Name every function in the package documentation below whose parameter list includes a parameter called W.

**Document extract:**
* * *

Documentation ¶
Index ¶
- func ClosedForm(X *mat64.Dense, Y *mat64.Vector) *mat64.Vector
- func GradientDescent(X *mat64.Dense, Y *mat64.Vector, step, tolerance float64, maxIterations int) (*mat64.Vector, int)
- func Predict(X *mat64.Dense, W *mat64.Vector) *mat64.Vector
- func RMSE(rss float64, n int) float64
- func RSS(Y *mat64.Vector, X *mat64.Dense, W *mat64.Vector) float64
- func RSSGradient(Y *mat64.Vector, X *mat64.Dense, W *mat64.Vector, step float64) *mat64.Vector
Examples ¶
Constants ¶
This section is empty.
Variables ¶
This section is empty.

* * *

**Material:**

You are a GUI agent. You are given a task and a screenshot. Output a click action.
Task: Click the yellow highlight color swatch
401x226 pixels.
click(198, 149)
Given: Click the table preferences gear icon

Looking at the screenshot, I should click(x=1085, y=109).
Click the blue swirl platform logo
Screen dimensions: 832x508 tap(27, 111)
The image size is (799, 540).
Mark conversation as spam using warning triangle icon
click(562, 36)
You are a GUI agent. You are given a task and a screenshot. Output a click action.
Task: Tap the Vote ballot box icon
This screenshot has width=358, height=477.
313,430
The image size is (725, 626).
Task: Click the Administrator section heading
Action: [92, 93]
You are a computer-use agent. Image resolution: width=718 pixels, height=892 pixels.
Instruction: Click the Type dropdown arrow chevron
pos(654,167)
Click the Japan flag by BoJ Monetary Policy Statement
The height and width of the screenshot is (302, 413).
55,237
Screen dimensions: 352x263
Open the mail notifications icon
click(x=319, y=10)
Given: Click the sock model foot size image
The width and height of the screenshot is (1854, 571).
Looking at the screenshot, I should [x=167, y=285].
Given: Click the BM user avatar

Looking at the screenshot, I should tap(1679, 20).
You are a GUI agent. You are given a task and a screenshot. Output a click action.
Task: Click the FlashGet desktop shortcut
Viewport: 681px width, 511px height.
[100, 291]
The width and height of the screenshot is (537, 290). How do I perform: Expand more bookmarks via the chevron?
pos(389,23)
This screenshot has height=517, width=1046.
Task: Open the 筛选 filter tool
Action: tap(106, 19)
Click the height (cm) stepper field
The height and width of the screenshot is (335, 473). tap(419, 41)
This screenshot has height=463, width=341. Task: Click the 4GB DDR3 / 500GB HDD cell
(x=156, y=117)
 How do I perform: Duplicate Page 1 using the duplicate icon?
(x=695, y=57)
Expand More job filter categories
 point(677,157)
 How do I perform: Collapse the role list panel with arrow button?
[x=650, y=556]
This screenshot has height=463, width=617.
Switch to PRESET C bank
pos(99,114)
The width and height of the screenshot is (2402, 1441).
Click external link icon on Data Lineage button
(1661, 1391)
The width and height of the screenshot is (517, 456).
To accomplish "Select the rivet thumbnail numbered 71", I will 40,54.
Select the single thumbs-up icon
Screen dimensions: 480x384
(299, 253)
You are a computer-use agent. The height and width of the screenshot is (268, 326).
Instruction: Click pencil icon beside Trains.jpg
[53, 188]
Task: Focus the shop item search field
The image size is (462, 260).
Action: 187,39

* * *

**Correct result:** Predict, RSS, RSSGradient